Con parte de nuestros inicios avanzados, en las frías noches de enero de 2006, emprendimos los ensayos con las parihuelas, con su peso, aireando las faldillas y embriagando las calles de aromas y esencias de incienso, para figurar la estación penitencial, todos abrazando nuestro varal, y con paso firme y categórico, todas las noches enfilábamos la calle Ramón y Cajal, y de fondo sonaban marchas, como Amor de Madre, Señora, Dulce Nombre de María, y siempre, decididos al constante perfeccionamiento, con un marco incomparable, grandioso, admirable, cuando superábamos el claustro de la Catedral, y nos encaminábamos a avistar la Catedral y el Palacio Episcopal, sonaban marchas como, Cristo del Amor, Cristo del Perdón, para mostrar nuestro respeto y como queriendo demandar la venerable autorización de portar a la querida Virgen de la Esperanza.

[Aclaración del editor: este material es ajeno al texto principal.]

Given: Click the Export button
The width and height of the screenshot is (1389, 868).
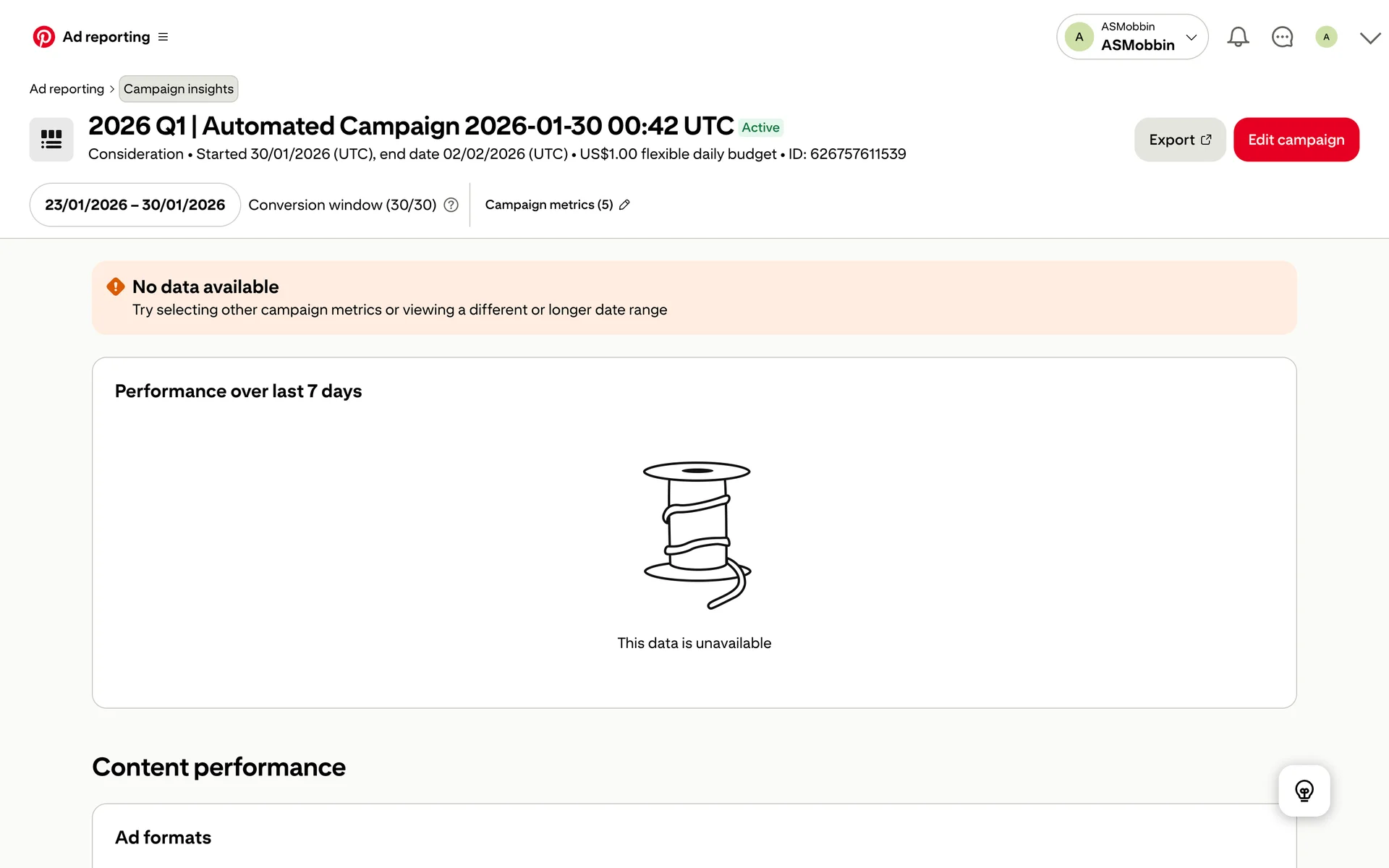Looking at the screenshot, I should coord(1179,140).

Gracias a Dios y a su Bendita Madre, nos superamos en los imprevistos, nos crecimos en la adversidad, y nos ayudó a caminar con paso decidido, marcando el ritmo de la marcha que sonaba, y emocionados, con una aglutinada plaza de Monserrate, clamorosa de alegría y brindándonos una conmovedora ovación, presentamos a la ciudad la faz de Ntra. Sra. de la Esperanza, alcanzándose una entrada gloriosa, y todos fundidos, con los ojos llenos de agua, derramándose algunas lágrimas de satisfacción, formando un solo hombro, un solo brazo, la ofrecimos con nuestra arenga: ¡¡AL CIELO CON ELLA!!

Finalmente, agradecer todas las ayudas a la junta directiva, amigos, simpatizantes, banda Auxilium, grupo de tambores, etc., y por supuesto, a todos los que pusieron su ilusión, su saber hacer, su aguante, y sobre todo, el amor profesado, han sido los valores esenciales para alcanzar este acontecimiento anhelado por cofrades, como vosotros COFRADES-PILARES, auténticos ejemplos de sacrificio y humildad, como es la escena de El Lavatorio.

Que Dios nos otorgue muchos años para poder continuar compartiendo estos momentos, únicos, inenarrables, y que nos sirvan de vínculo de unión para alcanzar la satisfacción y el privilegio de portar a la Madre de Dios, y reencontrarnos con el abrazo de hermanos de Madre de la ESPERANZA.